In other words; if you want an OS that's good then you do need to write drivers; but if you only want an OS that doesn't work on modern computers (UEFI), has severe performance problems ("only one thing can happen at a time"), is significantly harder to improve, doesn't support any devices that the BIOS doesn't support (e.g. sound cards), and doesn't support any kind of "hot-plug" (e.g. plugging in a USB device), then you don't need to write drivers.
Is this why an OS is so difficult to develop?
A bad OS is easy to develop. For example, something that is as horrible as MS-DOS (but not compatible with MS-DOS) could probably be slapped together in 1 month.

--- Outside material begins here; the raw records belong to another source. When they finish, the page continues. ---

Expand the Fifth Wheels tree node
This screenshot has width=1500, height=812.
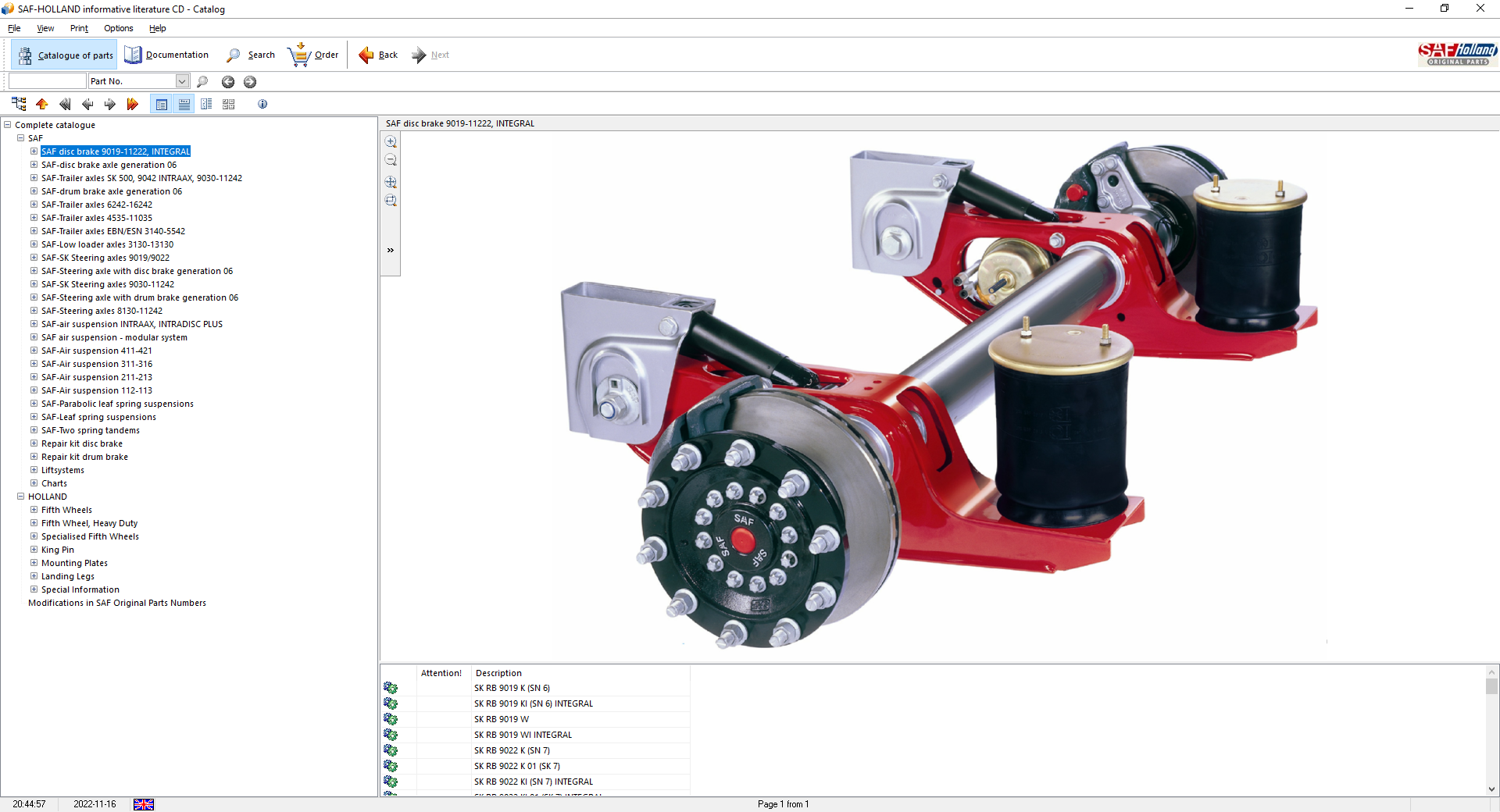point(34,510)
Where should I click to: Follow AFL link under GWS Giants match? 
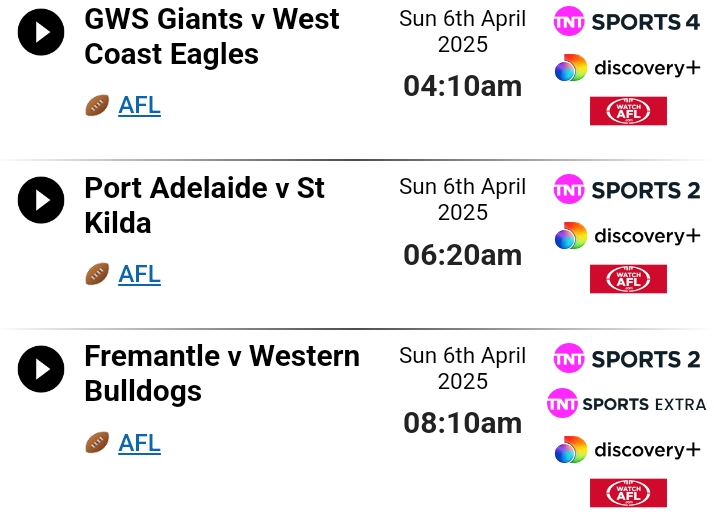pos(139,106)
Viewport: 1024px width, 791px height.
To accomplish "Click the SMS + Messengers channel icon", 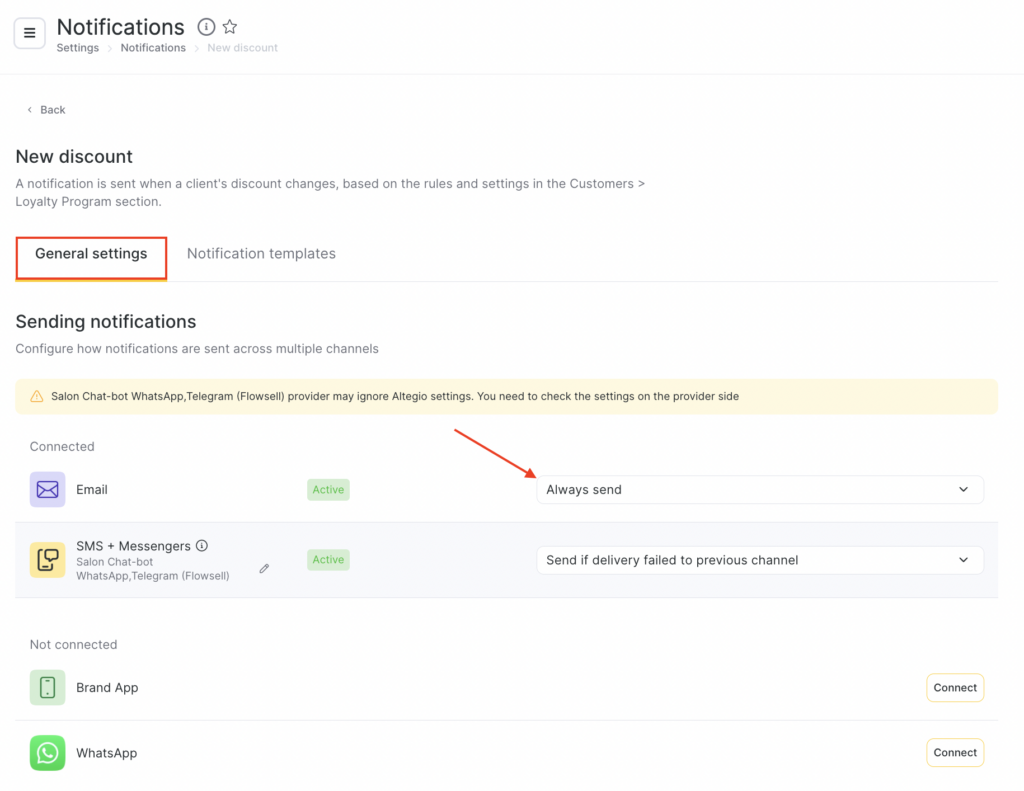I will 47,560.
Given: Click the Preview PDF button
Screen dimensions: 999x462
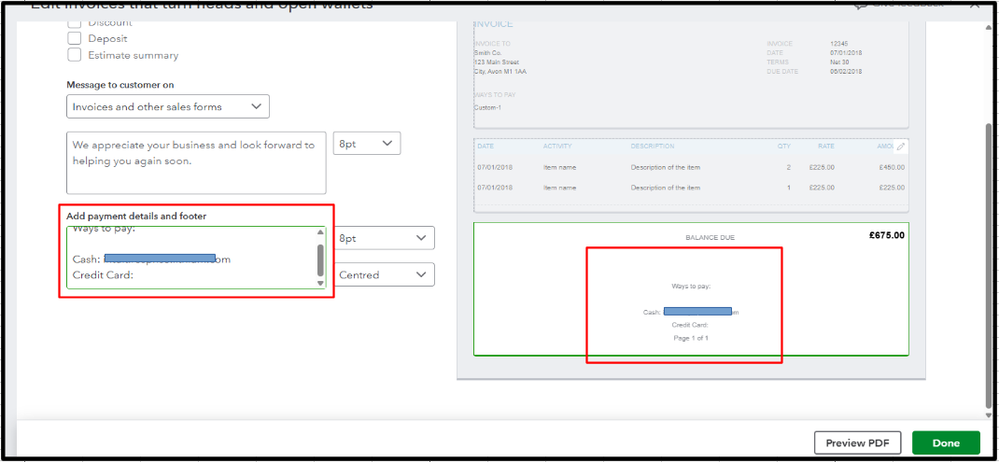Looking at the screenshot, I should pyautogui.click(x=858, y=443).
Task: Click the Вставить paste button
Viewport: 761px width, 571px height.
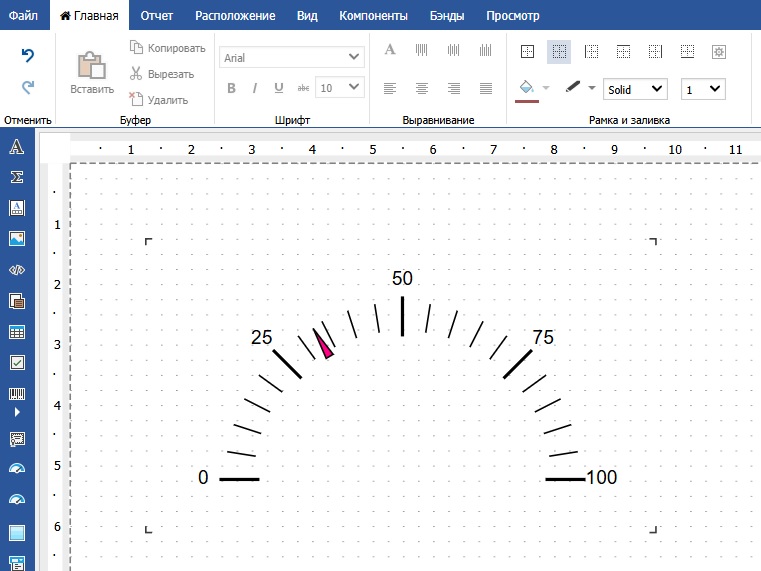Action: tap(92, 73)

What makes an OS difficult to develop is making it good. Things like caring about security, trying to get acceptable performance, supporting multi-CPU, providing fault tolerance, trying to make it more future-proof/extensible, providing a nice GUI, creating well thought-out standards (for APIs, etc), and power management - these are what makes an OS difficult.
Device drivers add to the difficulty. Before you can write drivers you'll need support for things that drivers depend on (memory management, IRQ handling, etc - possibly including scheduler and some kind of communication); then something to auto-detect devices (e.g. to scan PCI configuration space) and try to start the drivers for whatever was detected (possibly/hopefully from file system or initial RAM disk, with the ability to add/unload/replace drivers without rebooting); and something to manage the tree of devices - e.g. so that you know which "child devices" will be effected when you put a "parent device" to sleep (or the "parent device" has hardware faults, or its driver crashes, or the device is unplugged). Of course then you'd need to write the device drivers, where the difficulty depends on the device itself (e.g. a device driver for a NVidia GPU is probably harder to write than a device driver for a RS232 serial port controller).
For storage devices themselves (assuming "80x86 PC") there's about 8 standards that matter (ATA/ATAPI, AHCI and NVMe; then OHCI, UHCI, eHCI and xHCI for USB controllers, then the USB mass storage device spec). However, there is also various RAID controllers and/or SCSI controllers where there's no standard (each of these controllers need their own driver), and some obsolete stuff (floppy controller, tape drives that plugged into floppy controller or parallel port, three proprietary CD-ROM interfaces that were built into sound cards).
Please understand that supporting all of this isn't the goal. The goal should be to provide things device drivers depend on (described above), then provide specifications that describe the device driver interfaces (possibly/hopefully including things like IO priorities and synchronization, and notifications for device/media removal, error handling, etc) so that other people can write device drivers for you. Once that's done you might implement a few specific device drivers yourself (e.g. maybe just AHCI initially - everything else could be left until much later or until someone else writes it).
You don't necessarily HAVE to write drivers. You could drop back into real mode to call the BIOS service, and then hop back into protected mode when you're done. This is essentially how DPMI DOS extenders (DOS4GW, Causeway, etc) work.